This was how it happened.
Plo Koon was blocking blaster fire from the Wolf Pack while the rest of the Jedi party continued their fight with Sideous who was laughing like a mad man that had already won and not just lost two of his fingers. The manic joy pressed Koon to stretch his consciousness further into Commander Wolffe, trying to find some semblance of the man he'd been wtaching after for months. It proved to be a fruitless effort because where there should have been a mind, there was only darkness and disorientation. There were heavy chains and clear signs a Sith had already been there and inflicted their damage.
Behind him, Master Mundi was collapsed on the ground and no one was able to feel if he was alive or not.
This was how it happened.
Master Shaak Ti had spent the past two years living out of her element in sterile labs and empty hallways where children bore stoic faces in place of mischievous grins. There was no sun to bask in, no tall grasses to run through, no soil to commune with the planet, and no Jedi she could turn to for guidance. She thought it would be a difficult assignment, but the Clones had quickly proved otherwise. They spent their time teaching each other, first how to be a soldier and then how to be a Jedi. Despite what the public thought (or perhaps in spite of), they knew how to be people. They had secret languages, they had ways of telling jokes and laughing in ways no one would suspect, they had identities, and siblings, and love, and such potential for greatness. It hurt to know greatness would not wait for most of them. So in the time between then and greatness, she learned. She learned their secret ways, she learned to shoot, to repair armor, to set broken bones, and what each tilt of an expressionless helmet truly meant.

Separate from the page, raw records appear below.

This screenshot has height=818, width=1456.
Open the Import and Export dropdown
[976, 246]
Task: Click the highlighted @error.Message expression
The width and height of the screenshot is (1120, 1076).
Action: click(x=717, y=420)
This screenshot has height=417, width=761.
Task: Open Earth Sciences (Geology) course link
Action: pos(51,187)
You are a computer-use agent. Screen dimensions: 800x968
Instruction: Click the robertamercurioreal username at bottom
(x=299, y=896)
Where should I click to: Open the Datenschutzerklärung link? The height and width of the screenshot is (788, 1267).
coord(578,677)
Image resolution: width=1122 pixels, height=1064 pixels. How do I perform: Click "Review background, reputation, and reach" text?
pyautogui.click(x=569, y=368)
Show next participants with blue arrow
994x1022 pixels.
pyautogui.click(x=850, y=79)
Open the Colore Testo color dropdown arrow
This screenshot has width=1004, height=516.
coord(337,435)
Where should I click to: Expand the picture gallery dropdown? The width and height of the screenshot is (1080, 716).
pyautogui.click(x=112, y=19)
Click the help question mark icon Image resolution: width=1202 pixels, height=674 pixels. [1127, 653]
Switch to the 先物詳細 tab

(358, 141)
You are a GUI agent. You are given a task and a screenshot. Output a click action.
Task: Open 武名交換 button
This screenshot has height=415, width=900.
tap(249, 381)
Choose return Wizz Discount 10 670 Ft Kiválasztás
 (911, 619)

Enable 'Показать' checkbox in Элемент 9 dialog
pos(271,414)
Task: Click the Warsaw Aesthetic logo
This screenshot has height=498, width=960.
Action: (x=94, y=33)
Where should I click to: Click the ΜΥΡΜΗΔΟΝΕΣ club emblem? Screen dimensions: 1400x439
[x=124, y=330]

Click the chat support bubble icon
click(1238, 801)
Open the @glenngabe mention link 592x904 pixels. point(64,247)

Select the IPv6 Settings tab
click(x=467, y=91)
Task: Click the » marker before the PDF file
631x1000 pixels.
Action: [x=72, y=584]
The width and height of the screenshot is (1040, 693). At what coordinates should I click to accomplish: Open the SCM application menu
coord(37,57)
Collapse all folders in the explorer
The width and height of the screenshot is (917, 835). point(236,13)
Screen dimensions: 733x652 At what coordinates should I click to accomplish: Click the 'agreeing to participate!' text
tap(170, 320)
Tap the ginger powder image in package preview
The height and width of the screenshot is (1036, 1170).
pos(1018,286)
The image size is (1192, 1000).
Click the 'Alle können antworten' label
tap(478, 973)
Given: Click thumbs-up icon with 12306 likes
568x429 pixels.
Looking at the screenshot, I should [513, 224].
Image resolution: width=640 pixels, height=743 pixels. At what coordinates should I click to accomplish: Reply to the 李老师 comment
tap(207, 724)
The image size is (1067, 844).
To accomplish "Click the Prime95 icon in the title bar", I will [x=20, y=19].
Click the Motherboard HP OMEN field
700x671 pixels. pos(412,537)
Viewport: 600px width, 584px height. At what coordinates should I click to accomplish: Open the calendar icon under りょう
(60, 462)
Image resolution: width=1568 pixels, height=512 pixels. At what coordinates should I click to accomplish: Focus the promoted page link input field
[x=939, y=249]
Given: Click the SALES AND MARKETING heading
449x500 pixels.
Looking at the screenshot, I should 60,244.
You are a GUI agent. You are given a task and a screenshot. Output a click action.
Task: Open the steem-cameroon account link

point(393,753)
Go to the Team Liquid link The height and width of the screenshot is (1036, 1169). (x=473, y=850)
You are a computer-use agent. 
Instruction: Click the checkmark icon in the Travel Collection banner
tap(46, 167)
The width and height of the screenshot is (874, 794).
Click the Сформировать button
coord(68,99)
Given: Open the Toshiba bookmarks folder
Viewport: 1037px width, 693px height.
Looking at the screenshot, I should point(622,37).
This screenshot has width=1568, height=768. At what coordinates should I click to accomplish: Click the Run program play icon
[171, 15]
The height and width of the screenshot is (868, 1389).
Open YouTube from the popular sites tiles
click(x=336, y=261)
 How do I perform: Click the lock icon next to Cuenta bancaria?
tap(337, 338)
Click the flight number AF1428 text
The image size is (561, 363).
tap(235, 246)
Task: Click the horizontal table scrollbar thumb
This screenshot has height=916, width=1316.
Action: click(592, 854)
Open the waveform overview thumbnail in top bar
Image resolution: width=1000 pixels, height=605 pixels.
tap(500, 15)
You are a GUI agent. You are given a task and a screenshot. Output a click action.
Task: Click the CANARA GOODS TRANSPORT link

She didn't know the Wolf Pack, but she had known who trained them. She knew why they had suddenly started firing at Plo Koon and why their presences in the Force had suddenly blanked as if they'd never existed at all. They weren't there. Their bodies were, but what occupied them were gone. To where, she had no idea, and Shaak Ti turned that ache into a ruthless rain of attacks, each one met with a red blade that had moved far too fast to be possible.
This was how it happened.
Darth Sideous was fighting three Master Jedi and the Grand Master of their entire people and he was winning. The loss of his fingers was inconsequential and since Windu had nearly severed a third from his hand as well, he did him the honor of tearing the rest of it off himself. The sinewy tenons, charred from his lightsaber, making an audible crunch as he did. There was fear and it was delicious.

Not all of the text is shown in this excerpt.